> [Exercise details]: Arrange everything from the line containing "Given: Click the 298 zł lowest price" down to the end of the rows as a JSON list of strings, one string per line, skipping blank lines. Leave the pictures out of your answer.

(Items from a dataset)
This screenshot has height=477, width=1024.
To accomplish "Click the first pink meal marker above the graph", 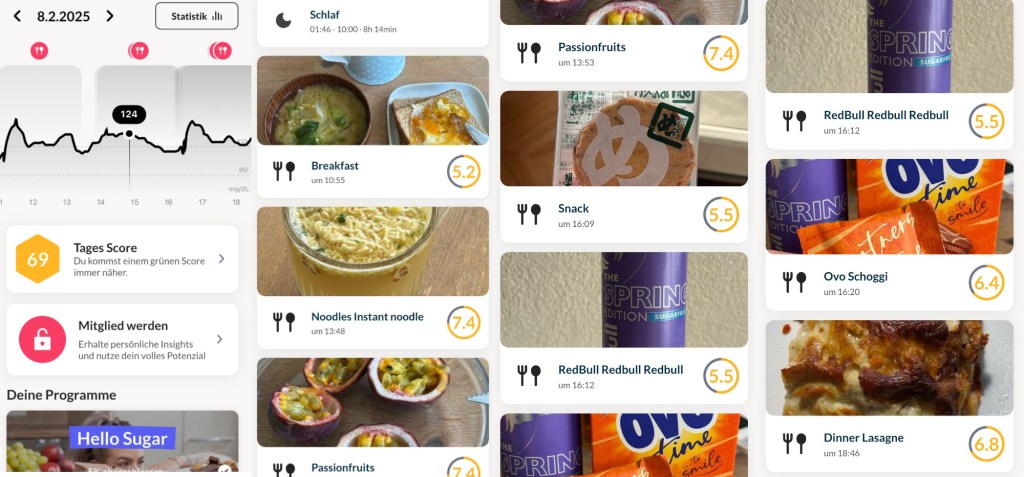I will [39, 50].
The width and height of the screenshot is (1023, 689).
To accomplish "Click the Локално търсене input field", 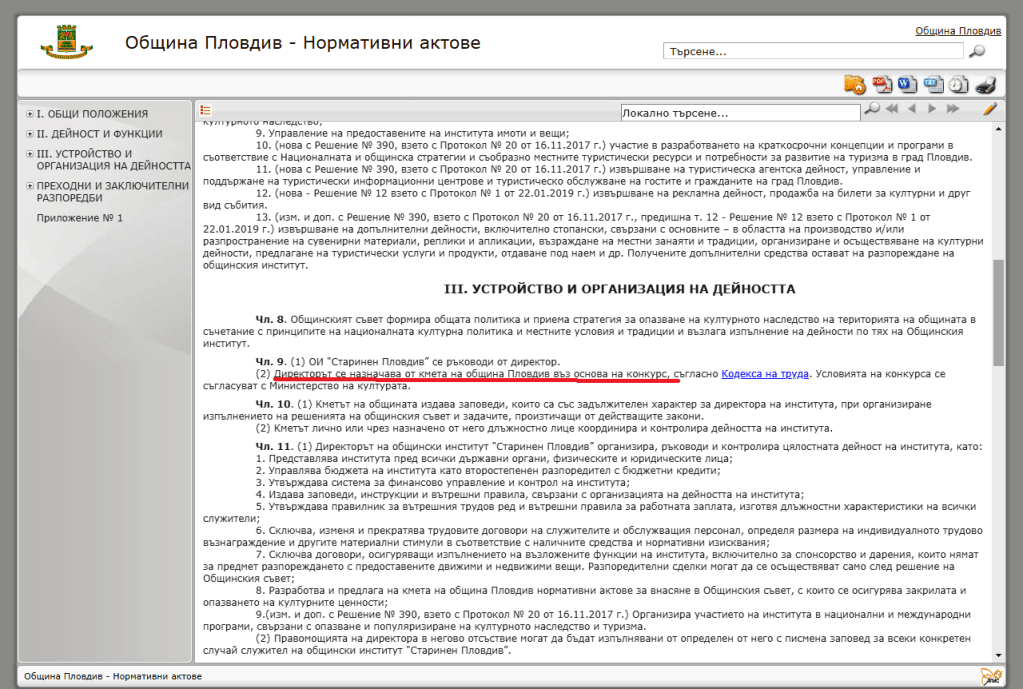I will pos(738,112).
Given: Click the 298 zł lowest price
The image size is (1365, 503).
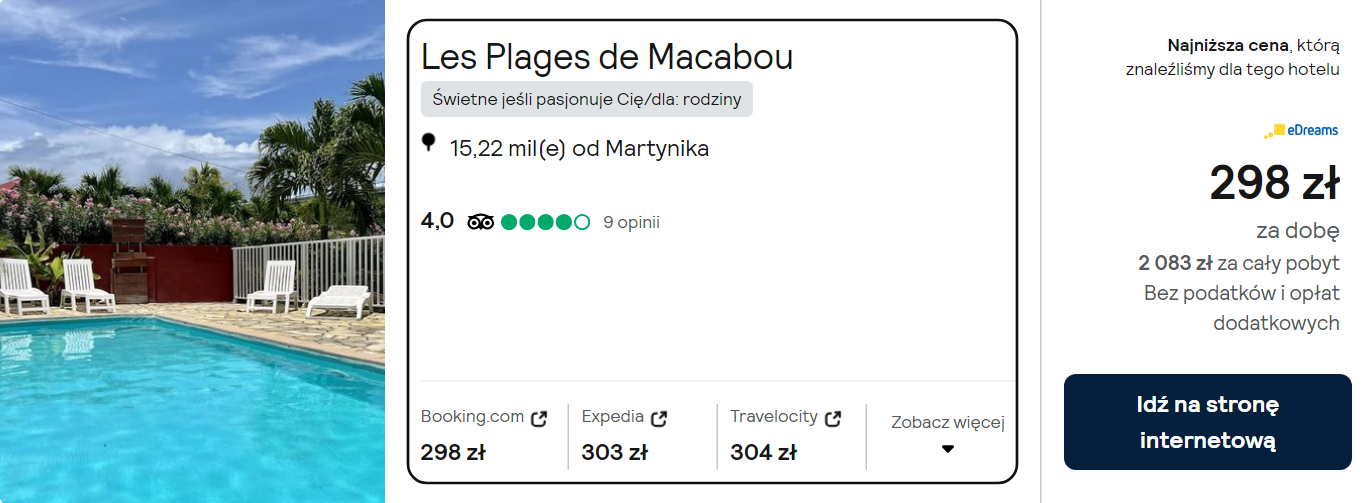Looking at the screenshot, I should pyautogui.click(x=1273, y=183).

> [Correct output]:
[
  "Given: Click the 298 zł lowest price",
  "The image size is (1365, 503).",
  "Looking at the screenshot, I should pyautogui.click(x=1273, y=183)."
]